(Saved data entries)
□ □ □ □ □ □ □
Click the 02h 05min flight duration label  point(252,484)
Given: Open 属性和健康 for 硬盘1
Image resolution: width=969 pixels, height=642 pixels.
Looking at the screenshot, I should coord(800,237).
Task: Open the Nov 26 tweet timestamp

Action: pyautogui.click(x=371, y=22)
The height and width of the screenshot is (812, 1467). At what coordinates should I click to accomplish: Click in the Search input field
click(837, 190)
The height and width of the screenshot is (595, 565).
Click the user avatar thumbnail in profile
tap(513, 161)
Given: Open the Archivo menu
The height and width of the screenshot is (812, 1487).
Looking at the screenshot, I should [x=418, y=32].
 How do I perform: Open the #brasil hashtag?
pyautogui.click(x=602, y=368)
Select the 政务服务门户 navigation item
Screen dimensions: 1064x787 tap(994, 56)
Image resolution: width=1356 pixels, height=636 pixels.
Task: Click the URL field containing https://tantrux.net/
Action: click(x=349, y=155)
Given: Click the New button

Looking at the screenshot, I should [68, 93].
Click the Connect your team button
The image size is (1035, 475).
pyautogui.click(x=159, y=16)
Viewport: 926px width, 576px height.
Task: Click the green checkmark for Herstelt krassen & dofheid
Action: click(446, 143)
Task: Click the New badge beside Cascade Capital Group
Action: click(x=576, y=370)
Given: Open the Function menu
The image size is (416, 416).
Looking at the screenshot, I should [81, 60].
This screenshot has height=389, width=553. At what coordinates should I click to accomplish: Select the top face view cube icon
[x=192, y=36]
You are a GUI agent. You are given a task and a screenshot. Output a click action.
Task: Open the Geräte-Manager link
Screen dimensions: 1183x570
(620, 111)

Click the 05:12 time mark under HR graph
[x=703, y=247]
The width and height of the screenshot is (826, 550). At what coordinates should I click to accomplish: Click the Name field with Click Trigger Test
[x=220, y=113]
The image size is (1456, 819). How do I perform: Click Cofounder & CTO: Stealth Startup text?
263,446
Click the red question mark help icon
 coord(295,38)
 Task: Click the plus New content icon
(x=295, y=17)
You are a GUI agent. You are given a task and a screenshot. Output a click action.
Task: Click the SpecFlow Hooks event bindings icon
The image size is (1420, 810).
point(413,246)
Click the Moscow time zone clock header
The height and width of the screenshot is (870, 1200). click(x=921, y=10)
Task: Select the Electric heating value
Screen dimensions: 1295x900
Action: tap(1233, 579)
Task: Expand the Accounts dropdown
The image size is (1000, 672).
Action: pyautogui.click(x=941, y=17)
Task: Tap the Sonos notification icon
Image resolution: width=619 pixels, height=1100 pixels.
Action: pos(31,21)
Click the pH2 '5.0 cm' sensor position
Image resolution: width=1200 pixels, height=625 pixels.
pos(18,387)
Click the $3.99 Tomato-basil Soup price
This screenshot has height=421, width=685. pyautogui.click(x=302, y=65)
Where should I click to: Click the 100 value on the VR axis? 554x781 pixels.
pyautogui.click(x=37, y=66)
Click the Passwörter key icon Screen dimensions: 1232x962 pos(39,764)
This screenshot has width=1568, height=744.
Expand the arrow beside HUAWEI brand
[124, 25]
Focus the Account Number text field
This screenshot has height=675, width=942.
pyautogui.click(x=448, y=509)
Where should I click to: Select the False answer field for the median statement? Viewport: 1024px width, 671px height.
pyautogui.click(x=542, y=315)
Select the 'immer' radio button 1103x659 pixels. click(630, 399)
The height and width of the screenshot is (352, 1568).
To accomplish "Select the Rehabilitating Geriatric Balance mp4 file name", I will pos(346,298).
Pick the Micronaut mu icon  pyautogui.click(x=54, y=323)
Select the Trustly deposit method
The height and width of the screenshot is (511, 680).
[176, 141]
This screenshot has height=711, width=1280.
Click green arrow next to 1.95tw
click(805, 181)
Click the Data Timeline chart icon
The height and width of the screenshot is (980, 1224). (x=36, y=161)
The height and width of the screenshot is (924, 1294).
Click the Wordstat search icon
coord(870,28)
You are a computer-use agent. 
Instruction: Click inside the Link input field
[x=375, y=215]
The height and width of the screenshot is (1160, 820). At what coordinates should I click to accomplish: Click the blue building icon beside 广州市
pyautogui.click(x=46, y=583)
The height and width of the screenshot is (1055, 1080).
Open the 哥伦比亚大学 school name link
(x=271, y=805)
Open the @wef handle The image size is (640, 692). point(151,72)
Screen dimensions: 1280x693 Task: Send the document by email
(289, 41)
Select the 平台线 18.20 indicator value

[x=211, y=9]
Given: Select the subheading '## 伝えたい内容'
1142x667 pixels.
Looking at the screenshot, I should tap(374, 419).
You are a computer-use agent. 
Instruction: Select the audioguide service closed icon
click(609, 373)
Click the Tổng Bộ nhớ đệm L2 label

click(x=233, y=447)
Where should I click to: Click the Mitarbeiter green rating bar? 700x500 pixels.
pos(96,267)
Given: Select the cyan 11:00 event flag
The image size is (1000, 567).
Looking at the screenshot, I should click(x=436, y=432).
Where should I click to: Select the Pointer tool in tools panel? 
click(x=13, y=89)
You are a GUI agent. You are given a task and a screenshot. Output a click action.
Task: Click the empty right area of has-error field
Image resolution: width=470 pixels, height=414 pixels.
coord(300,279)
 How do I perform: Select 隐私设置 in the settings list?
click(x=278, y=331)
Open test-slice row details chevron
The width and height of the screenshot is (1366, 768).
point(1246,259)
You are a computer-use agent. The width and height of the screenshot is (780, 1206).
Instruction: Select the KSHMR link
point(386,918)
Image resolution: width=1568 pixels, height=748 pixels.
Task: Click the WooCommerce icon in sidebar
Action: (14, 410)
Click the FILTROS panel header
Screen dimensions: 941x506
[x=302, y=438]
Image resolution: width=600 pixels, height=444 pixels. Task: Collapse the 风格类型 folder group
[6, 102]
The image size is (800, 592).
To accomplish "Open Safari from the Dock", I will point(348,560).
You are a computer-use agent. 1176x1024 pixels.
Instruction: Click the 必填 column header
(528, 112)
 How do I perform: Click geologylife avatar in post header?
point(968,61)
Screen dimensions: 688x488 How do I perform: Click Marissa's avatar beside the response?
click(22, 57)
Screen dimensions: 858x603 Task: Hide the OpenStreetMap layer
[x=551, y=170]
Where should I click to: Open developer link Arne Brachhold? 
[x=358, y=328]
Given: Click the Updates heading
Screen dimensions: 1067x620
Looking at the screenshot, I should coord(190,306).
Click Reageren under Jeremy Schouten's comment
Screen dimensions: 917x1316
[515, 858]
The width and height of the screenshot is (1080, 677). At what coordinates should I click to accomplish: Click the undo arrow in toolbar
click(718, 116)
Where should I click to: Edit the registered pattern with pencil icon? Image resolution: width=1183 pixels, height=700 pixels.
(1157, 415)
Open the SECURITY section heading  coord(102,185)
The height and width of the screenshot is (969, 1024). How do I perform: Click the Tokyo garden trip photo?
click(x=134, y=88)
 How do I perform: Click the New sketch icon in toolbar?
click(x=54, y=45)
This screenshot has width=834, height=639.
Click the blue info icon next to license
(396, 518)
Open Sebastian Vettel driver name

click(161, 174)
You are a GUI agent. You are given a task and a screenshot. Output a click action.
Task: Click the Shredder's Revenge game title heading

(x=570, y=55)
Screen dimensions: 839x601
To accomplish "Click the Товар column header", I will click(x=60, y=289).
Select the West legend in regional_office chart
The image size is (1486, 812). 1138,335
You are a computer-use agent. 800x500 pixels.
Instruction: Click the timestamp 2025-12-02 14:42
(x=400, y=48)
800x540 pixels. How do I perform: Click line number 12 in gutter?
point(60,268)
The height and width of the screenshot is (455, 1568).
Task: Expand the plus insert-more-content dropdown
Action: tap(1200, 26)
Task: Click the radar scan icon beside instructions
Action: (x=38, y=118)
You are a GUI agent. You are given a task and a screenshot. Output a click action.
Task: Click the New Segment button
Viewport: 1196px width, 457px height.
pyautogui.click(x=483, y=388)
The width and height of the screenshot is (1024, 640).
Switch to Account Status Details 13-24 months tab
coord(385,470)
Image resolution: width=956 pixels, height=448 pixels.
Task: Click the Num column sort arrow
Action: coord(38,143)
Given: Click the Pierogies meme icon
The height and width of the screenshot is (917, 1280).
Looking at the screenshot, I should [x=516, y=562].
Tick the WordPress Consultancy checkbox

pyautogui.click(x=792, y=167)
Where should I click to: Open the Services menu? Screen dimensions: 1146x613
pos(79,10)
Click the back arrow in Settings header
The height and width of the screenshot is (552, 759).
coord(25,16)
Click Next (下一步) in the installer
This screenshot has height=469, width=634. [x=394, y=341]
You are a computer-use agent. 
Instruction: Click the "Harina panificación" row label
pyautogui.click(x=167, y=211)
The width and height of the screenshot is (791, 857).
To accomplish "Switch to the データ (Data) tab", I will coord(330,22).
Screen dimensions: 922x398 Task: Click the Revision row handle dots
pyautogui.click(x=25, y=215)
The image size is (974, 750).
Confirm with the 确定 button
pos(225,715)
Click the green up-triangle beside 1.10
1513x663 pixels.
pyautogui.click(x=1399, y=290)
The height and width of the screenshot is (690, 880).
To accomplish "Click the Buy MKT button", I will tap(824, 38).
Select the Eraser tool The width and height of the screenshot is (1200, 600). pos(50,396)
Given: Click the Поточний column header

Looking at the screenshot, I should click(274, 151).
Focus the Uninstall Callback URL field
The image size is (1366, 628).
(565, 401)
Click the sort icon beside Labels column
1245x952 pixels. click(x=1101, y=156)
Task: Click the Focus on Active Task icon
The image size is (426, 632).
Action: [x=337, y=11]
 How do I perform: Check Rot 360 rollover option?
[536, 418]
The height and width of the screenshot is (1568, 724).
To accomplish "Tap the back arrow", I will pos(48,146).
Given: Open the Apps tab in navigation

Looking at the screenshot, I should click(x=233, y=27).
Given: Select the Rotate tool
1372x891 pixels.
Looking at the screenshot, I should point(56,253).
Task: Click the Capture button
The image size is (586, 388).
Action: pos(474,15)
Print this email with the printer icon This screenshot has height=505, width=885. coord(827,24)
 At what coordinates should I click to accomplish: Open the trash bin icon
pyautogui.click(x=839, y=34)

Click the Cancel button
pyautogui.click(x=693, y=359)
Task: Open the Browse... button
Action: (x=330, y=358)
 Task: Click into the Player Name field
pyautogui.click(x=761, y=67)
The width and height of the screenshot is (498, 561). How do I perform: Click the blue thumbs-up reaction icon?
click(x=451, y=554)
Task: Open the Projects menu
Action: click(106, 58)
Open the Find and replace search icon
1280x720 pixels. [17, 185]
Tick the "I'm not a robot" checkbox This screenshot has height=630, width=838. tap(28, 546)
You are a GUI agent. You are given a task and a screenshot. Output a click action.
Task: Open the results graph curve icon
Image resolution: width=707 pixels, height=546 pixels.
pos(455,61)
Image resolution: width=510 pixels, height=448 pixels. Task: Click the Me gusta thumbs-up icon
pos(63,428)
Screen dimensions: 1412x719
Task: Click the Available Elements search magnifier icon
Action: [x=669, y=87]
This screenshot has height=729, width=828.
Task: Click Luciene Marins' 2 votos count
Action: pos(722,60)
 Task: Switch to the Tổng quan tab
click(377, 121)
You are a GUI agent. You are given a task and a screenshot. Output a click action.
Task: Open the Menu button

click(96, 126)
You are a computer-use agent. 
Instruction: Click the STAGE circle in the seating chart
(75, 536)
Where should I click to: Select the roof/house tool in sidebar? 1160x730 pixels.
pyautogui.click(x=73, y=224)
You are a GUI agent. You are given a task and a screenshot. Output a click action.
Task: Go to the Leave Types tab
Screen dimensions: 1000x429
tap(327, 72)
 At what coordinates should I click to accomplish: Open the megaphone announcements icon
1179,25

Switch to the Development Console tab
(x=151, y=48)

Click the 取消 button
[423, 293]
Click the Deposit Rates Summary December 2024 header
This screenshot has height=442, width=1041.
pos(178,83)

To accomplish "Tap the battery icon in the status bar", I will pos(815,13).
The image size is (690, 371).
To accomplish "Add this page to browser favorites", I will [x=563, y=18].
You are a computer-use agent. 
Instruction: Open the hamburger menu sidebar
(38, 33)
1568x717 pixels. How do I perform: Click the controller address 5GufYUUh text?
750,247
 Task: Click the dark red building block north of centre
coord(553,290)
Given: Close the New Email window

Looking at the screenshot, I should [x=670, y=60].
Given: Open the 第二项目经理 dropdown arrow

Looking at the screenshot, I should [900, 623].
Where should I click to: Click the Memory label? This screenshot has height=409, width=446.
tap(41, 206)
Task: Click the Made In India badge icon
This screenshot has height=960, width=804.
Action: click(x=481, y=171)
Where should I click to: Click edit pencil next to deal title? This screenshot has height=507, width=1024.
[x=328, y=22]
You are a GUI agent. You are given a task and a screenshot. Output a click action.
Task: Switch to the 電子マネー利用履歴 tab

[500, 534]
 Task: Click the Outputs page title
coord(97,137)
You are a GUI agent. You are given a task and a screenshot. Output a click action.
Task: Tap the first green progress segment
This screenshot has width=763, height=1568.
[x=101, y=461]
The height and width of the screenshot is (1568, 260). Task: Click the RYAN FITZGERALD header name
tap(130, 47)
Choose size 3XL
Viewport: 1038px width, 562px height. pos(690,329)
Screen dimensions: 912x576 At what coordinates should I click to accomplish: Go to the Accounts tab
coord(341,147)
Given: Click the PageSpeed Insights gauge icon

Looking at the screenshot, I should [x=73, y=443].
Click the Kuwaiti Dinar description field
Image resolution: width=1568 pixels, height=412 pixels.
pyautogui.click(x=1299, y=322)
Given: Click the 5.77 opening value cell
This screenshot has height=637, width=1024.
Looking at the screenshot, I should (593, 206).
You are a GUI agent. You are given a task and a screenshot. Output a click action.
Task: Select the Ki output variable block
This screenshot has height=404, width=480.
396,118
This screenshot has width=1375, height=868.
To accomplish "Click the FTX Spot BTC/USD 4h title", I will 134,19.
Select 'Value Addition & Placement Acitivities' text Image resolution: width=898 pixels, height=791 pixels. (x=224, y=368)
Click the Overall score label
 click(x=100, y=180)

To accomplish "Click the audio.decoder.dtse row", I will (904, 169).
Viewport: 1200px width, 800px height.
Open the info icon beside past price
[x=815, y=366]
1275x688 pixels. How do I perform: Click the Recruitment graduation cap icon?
□ □ □ □ □ □ □
- [EXERCISE REQUIREMENTS] The task calls for all lines in the entries that hold "event".

- [WRITTEN REPLY]
Task: Click the SpecFlow Hooks event bindings icon
Given: Select the cyan 11:00 event flag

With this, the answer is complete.